── Extract provided ──

Even in a video store without such active and vocal staff, the browsing experience is fundamentally different to that of streaming services. Movies might be grouped by genres or age, but within that group, they’d mostly be displayed alphabetically, forcing you to manually search through them for something to watch. Even if you had a particular title in mind, you might come across something else that caught your eyes. That’s how I found The Prestige, without which I might well never have found my passion for film. Netflix’s algorithm, by contrast, have never successfully recommended me a film I didn’t already want to watch. The usual critique of recommendation algorithms is that they create feedback loops, echo chambers or bubbles where our inputs are simply regurgitated back to us, to the extent, in Netflix’s case, we’re often recommended stuff we’ve already watched.
But the reality is even worse. Unmoored from human reasoning, and especially those features of human reasoning often called “common sense”, learning algorithms won’t trap us in bubbles. A bubble has a coherent, predictable structure. Netflix’s recommendations are more like a labyrinth built by an alien who doesn’t know they’re supposed to have exits. There’s no recognisable logic to them at all. They’re something more than random and less than rational, growing more alien and impenetrable with time. Netflix says its predictive power will keep subscribers hooked and hook in new ones. But, speaking as one of its subscribers, Netflix has grown more and more cumbersome to use with time. I remember a time when I was “trapped” in something like a bubble on Netflix, when it did a decent job of suggesting things I might want to watch. Now? It thinks I want to watch The Big Bang Theory.
Maybe that’s not such a big deal. The algorithm is, in many ways, the least of Netflix’s flaws. I still find stuff to watch on Netflix, usually based on word of mouth from people I trust. But I can’t find many movies or shows from before the millennium. Fewer and fewer of its offerings draw from the long histories of major studios as they set up rival services. Most of Netflix’s original content is total rubbish. But the failures of its algorithm scare me most, because the company has staked its entire future on its success. What happens when the revenue to service its debts never materialises? What happens when investors get spooked and sell their stock? What happens when the only streaming giant without a conglomerate behind it goes the way of WeWork and Theranos and Juicero and all the other companies with business models based on imaginary thinking and outright fraud?
The archival implications of Netflix’s potential collapse are mind-boggling. Just think of all the films and shows they’ve made over the past several years. In the best-case scenario, Netflix is stripped for parts and its content library ends up at a company (or several companies) with a decent record on preservation. Even then, most of their output ends up inaccessible since it’s not worth the cost of distributing. The worst-case scenario sees much of that library lost altogether, preserved by pirates, if at all.
I don’t have a solution to this. I don’t understand how Netflix can outlast the limits of its own model and compete long-term against streaming services owned by conglomerates that could potentially subsidise them even when they’re not profitable just to drive Netflix into the ground. But if Netflix has any chance of lasting through the coming onslaught, it won’t be found in its recommendations algorithm. It’s not even broken. If it were, it could be fixed.

───
── Excerpted data ──

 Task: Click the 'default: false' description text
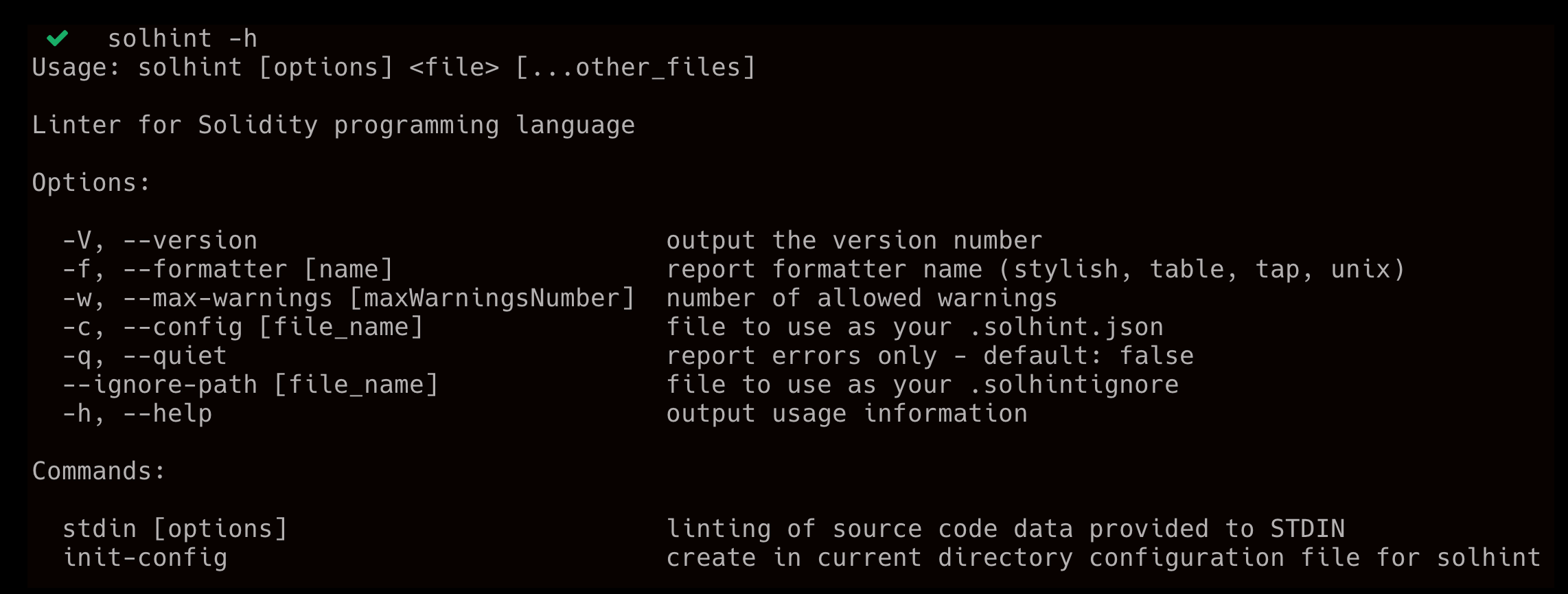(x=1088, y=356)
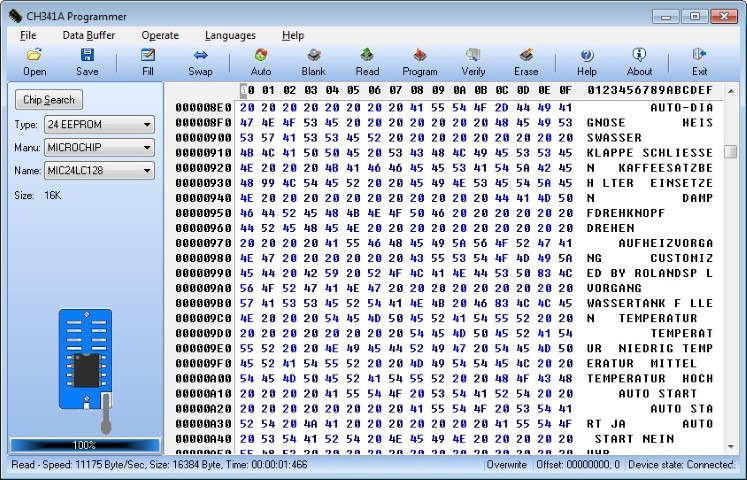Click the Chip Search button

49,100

───
── Excerpted data ──

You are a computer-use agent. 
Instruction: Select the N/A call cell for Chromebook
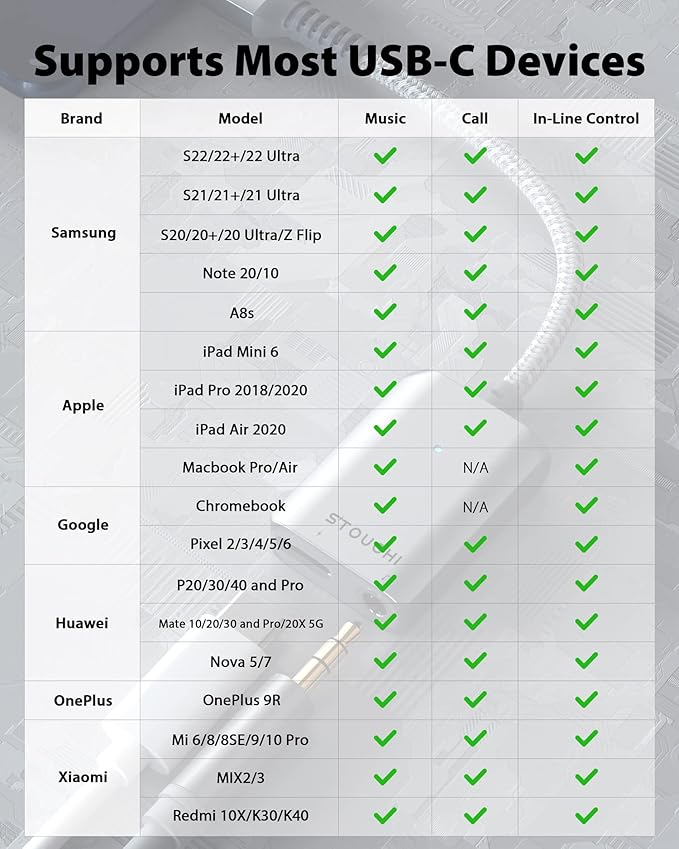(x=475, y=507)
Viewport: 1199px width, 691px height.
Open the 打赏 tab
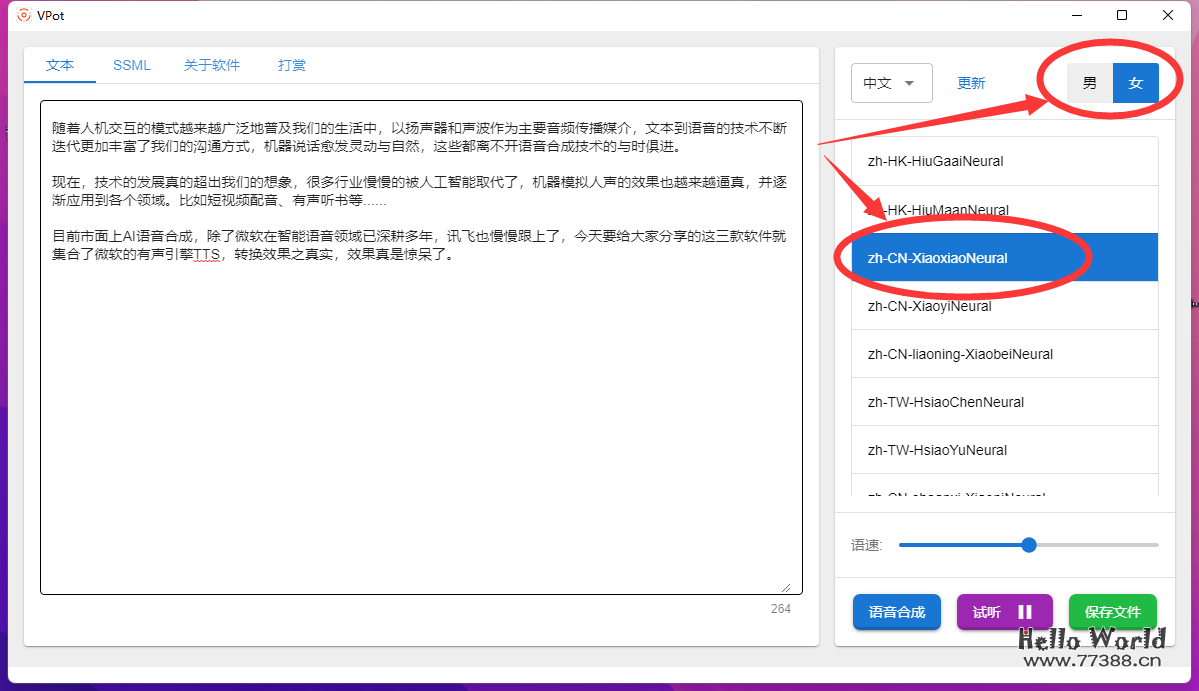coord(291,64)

───
── Excerpted data ──

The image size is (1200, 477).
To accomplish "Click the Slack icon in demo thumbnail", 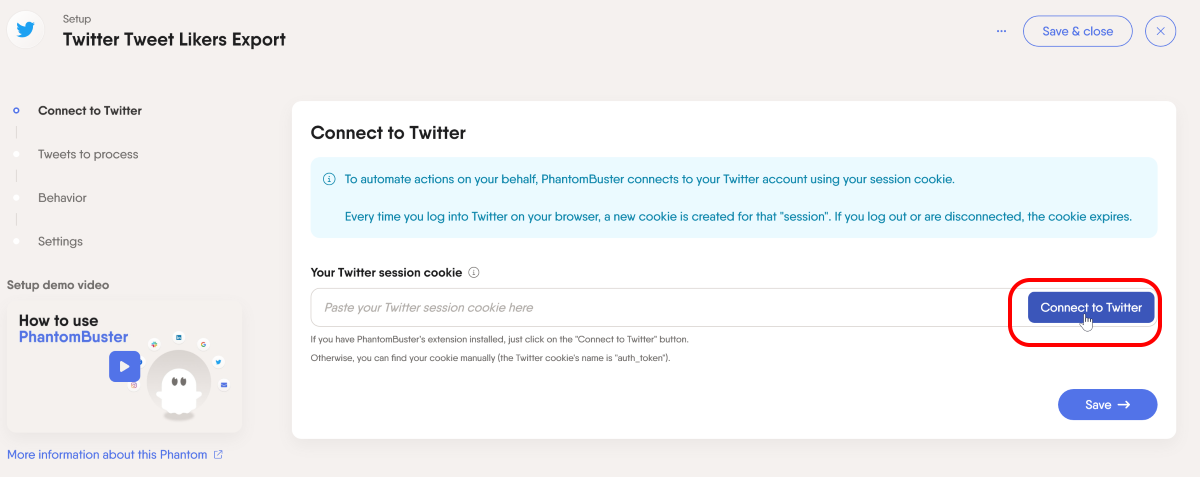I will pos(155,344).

───

## [Problem to work on]
Edit the stretch of the Netflix text from "I don’t have" through "could be fixed." so that "conglomerates" becomes "media giants".

## [Reply]
I don’t have a solution to this. I don’t understand how Netflix can outlast the limits of its own model and compete long-term against streaming services owned by media giants that could potentially subsidise them even when they’re not profitable just to drive Netflix into the ground. But if Netflix has any chance of lasting through the coming onslaught, it won’t be found in its recommendations algorithm. It’s not even broken. If it were, it could be fixed.